- **Records for processing**:
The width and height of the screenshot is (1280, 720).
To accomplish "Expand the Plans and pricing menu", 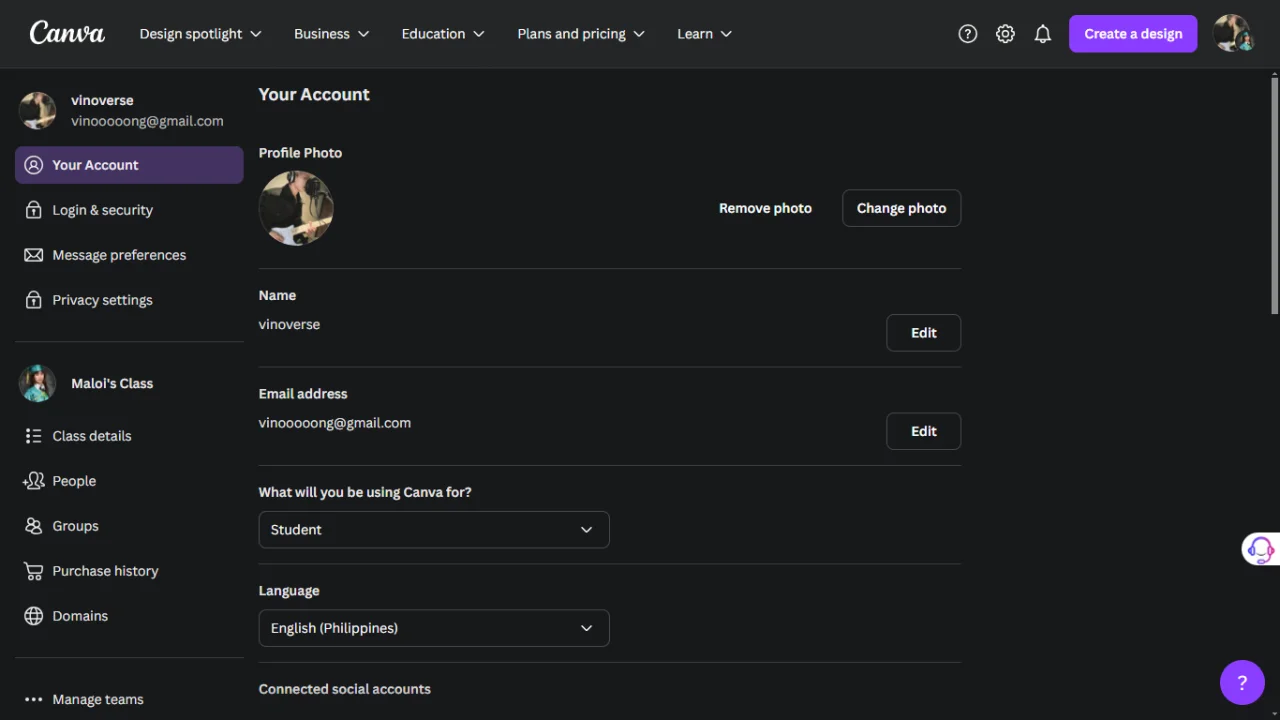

* * *

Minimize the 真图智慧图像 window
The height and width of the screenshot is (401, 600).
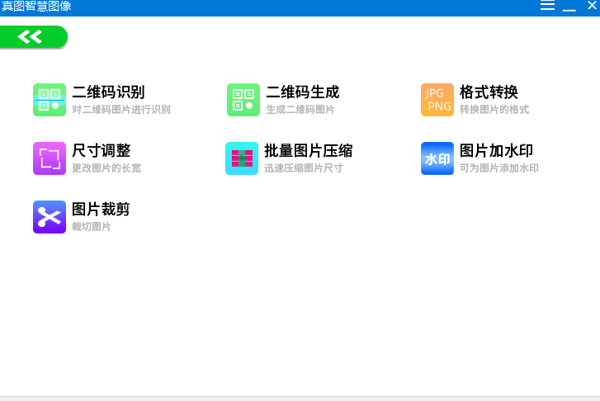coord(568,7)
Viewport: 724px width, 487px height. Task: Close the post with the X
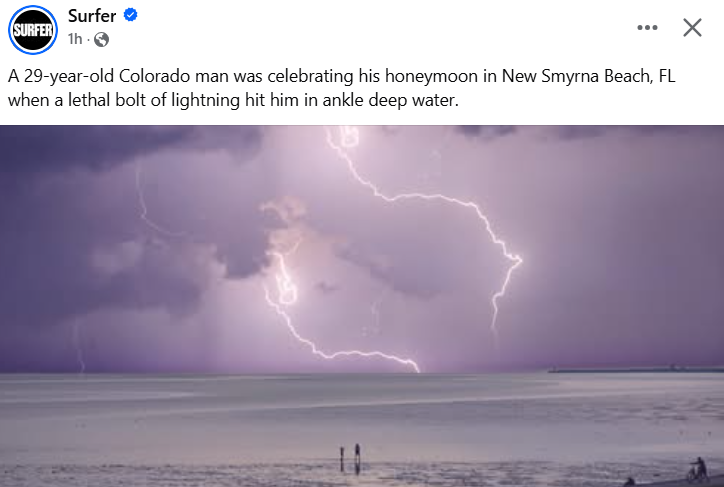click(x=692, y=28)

--

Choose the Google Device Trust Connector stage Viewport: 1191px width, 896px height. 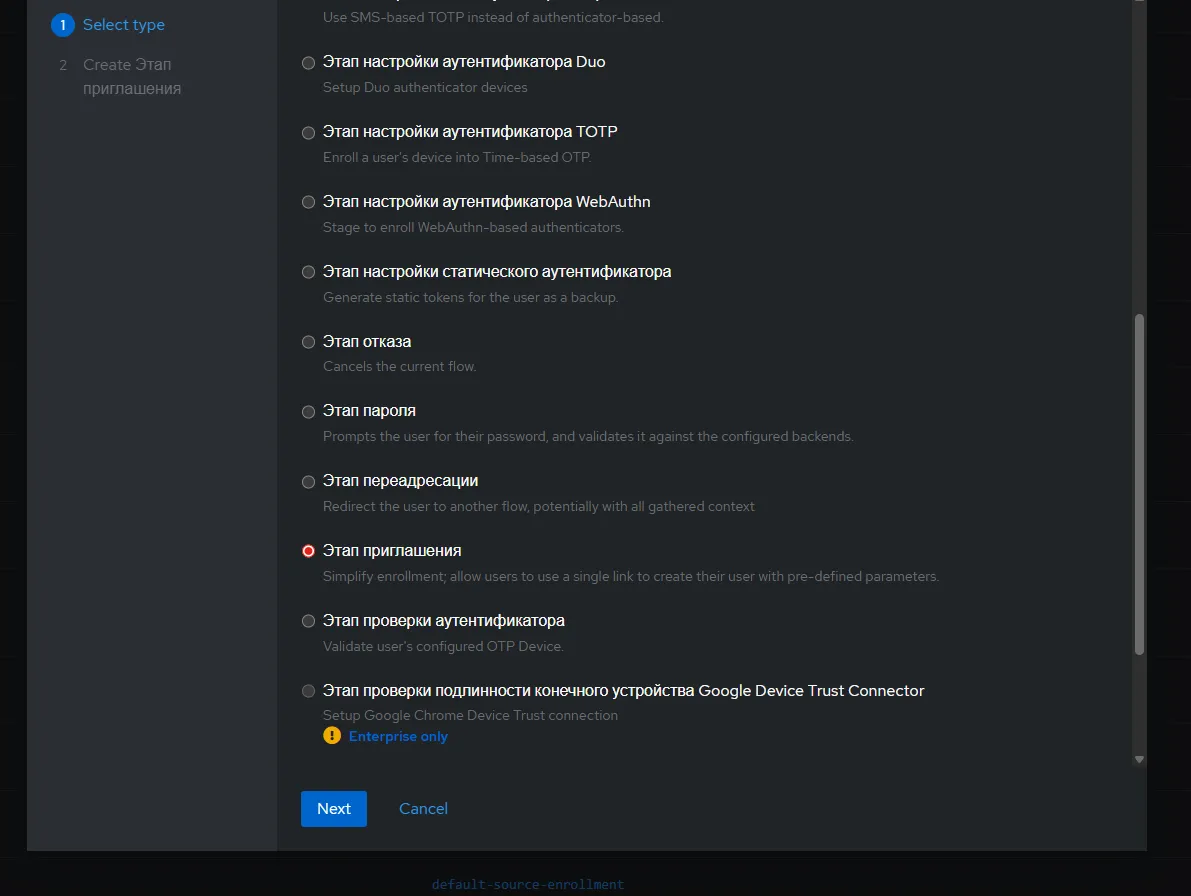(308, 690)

- **Work order**: Output exactly the lines above, from the line with "The width and" to the line with "the Plans and", both included; skip the pictures.

- **Response**:
The width and height of the screenshot is (1280, 720).
To accomplish "Expand the Plans and pricing menu", 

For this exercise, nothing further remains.